--- DATASET EXCERPTS ---
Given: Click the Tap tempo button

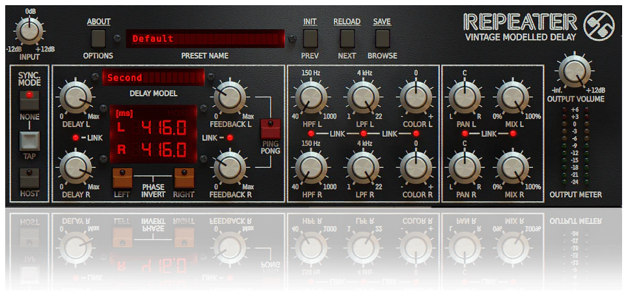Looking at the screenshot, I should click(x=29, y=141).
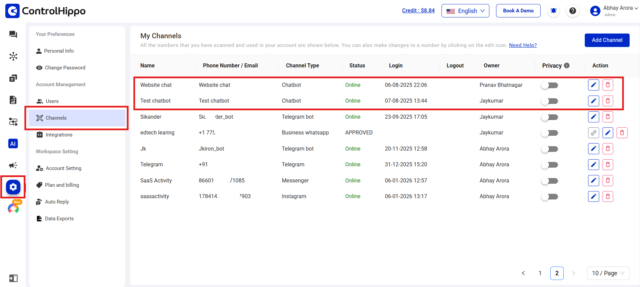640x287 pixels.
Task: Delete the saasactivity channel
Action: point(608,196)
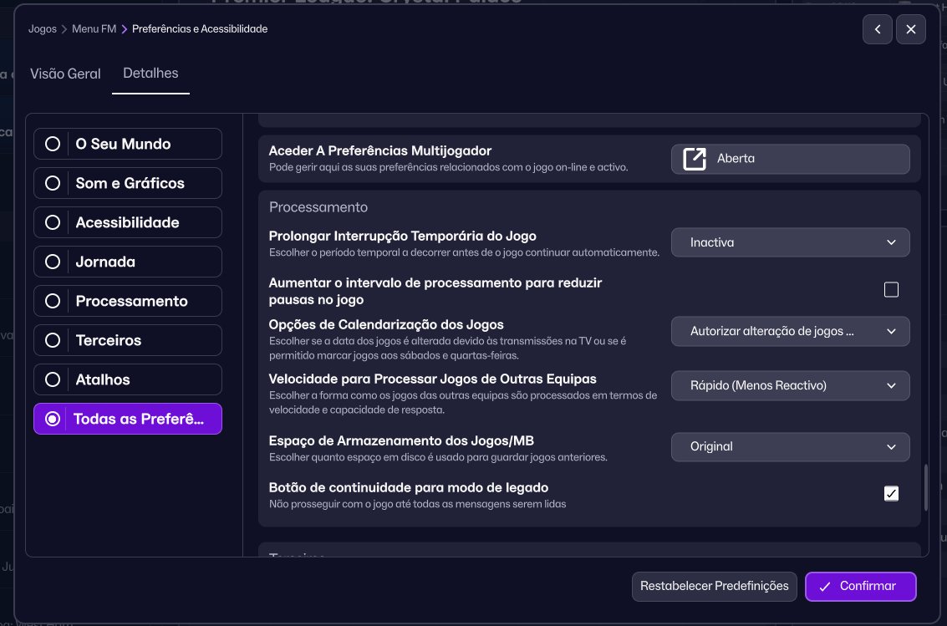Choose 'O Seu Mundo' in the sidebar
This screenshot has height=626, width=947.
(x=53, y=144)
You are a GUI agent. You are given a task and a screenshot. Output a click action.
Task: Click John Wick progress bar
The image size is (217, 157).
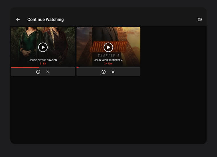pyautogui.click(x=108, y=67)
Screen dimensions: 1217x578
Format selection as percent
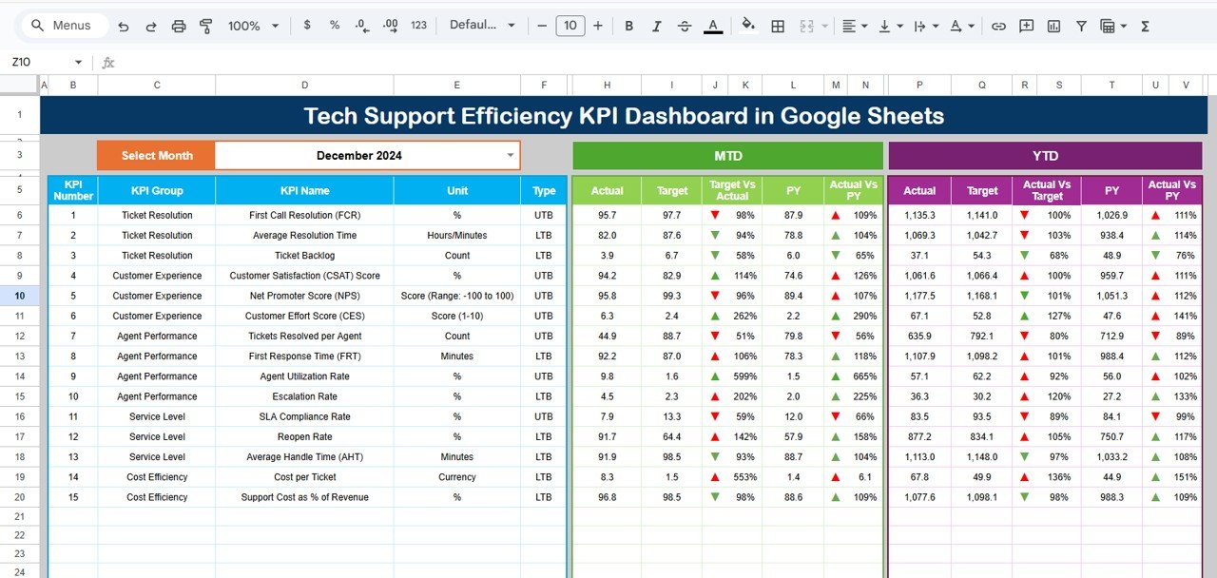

--- YOUR INSTRUCTIONS ---
Reproduce every one of the rows above, line for line, without altering any wording, and omit the pictures from your reply.

--- FINISHED TASK ---
Given: Click the Tap tempo button

Looking at the screenshot, I should click(x=29, y=141).
640x287 pixels.
Task: Delete the saasactivity channel
Action: point(608,196)
Choose 'O Seu Mundo' in the sidebar
This screenshot has height=626, width=947.
(x=53, y=144)
You are a GUI agent. You are given a task and a screenshot. Output a click action.
Task: Click John Wick progress bar
The image size is (217, 157).
pyautogui.click(x=108, y=67)
Screen dimensions: 1217x578
Format selection as percent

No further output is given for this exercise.